Fake meat, or faux meat, is becoming the “in” thing in 2019 and we can’t blame people for jumping on the bandwagon either! Where previous fake meat products were obviously, well, fake meat in terms of appearance, texture and taste, many of these products released in recent years actually look, feel and taste like real meat.
We have to say that there are two fake meat – or vegan meat, as many people like to call it – products that are dominating the market. We’re talking about the Impossible Burger and Beyond Burger patties that are taking the vegan world by storm.
Both Are Vegan Burgers
Both the Impossible Burger and the Beyond Meat Burger are vegan. This means that neither of them contains any animal products and by-products, a piece of good news for people who want a change from meat products for any reason. Vegans are obviously happy about these products because they can then enjoy burgers without feeling guilty about it.
But there are a few significant differences between Impossible Burger and Beyond Burger, vegan-wise. Impossible Foods, the manufacturer of Impossible Burger, has said that its heme protein has undergone animal testing procedures to test its safety. But Impossible Burger is certified kosher and halal.

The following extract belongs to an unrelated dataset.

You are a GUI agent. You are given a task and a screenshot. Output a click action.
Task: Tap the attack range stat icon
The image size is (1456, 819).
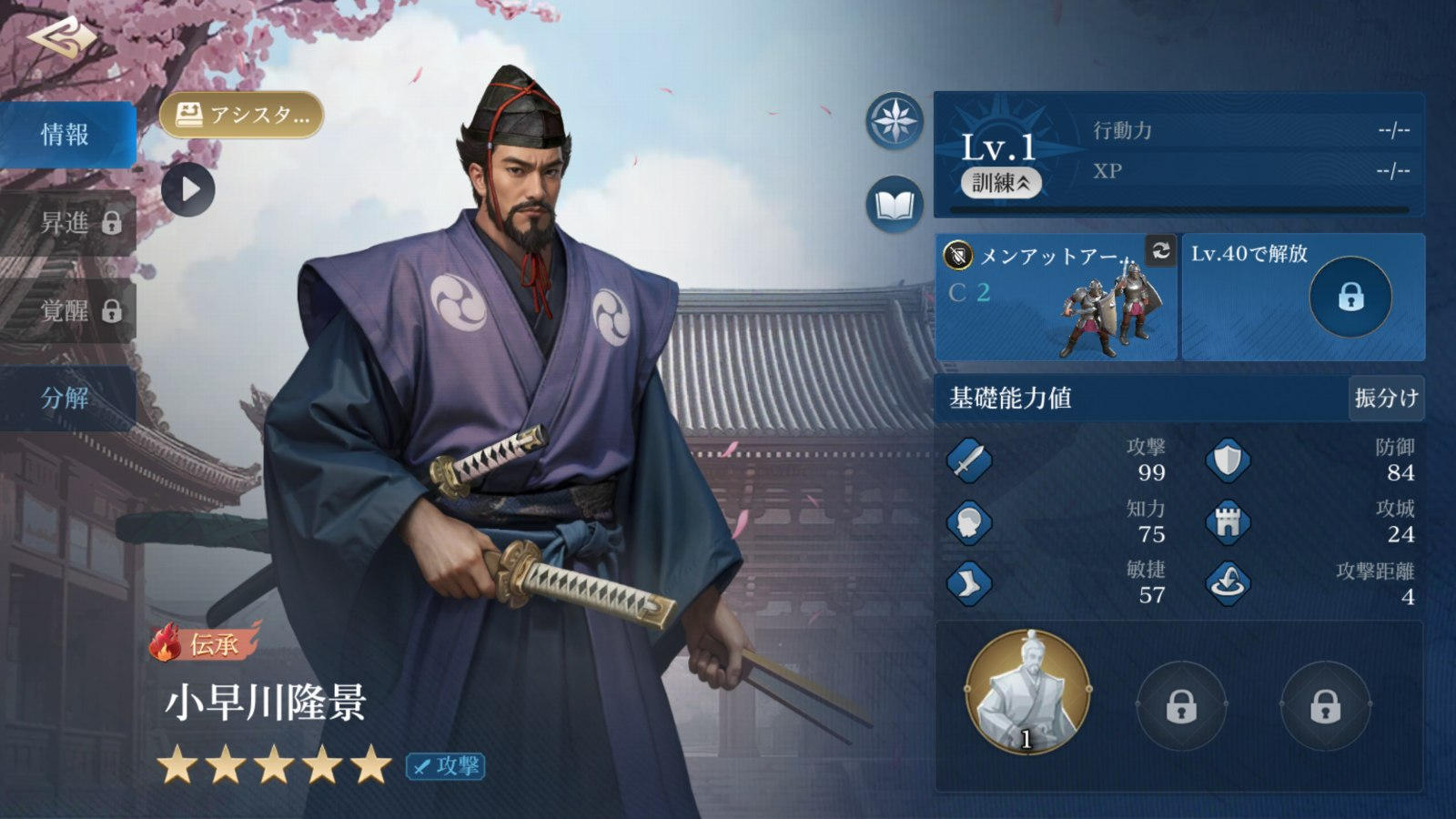(1228, 582)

Beyond Meat Burger has taken it a step further by asserting that all of its fake meat products have been certified as vegan by the Vegan Action Foundation. But it hasn’t said whether its products are kosher and/or halal or not.

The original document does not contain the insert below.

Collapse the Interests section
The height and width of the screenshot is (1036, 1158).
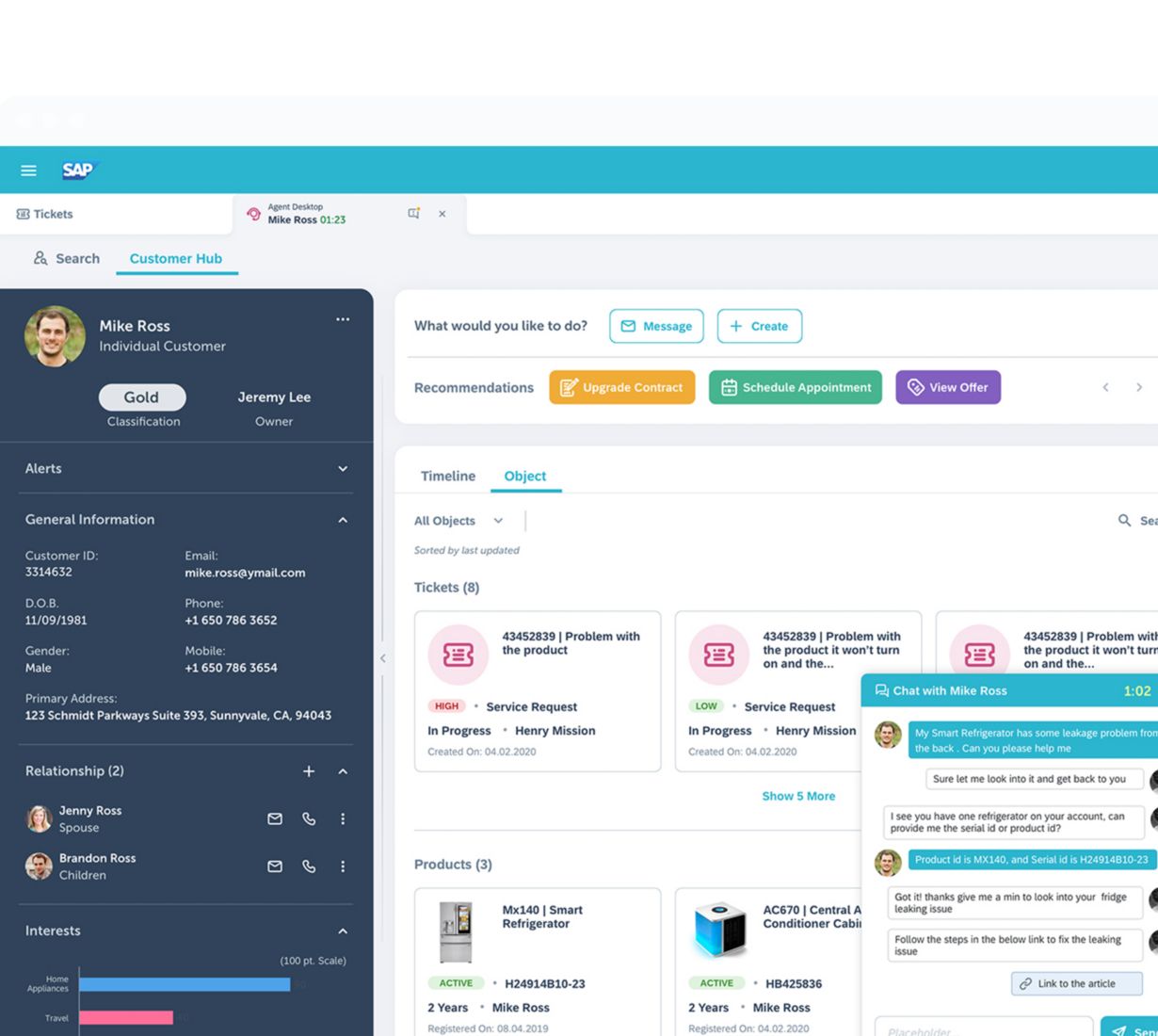click(343, 931)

If you’re not too finicky about the animal testing, then you may want to choose Impossible Burger over Beyond Burger because it’s both kosher and halal. Talk about covering your dietary bases.
The manufacturers of both products are upfront about the ingredients used. For Impossible Burger, the main ingredients include water, soy protein concentrate, coconut and sunflower oils, and soy leghemoglobin as well as several vitamins and minerals (E, B1, C, B5, B2, and B12). We can surmise that Impossible Foods adds these nutrients to make up for the less-than-nutritious quality of the soy protein concentrates.
For Beyond Burger, the main ingredients are water, pea protein isolate, refined coconut, sunflower and canola oils, and potato starch, among others. There are a few natural ingredients used for coloring, too, such as ascorbic acid, beet juice extract, and annatto.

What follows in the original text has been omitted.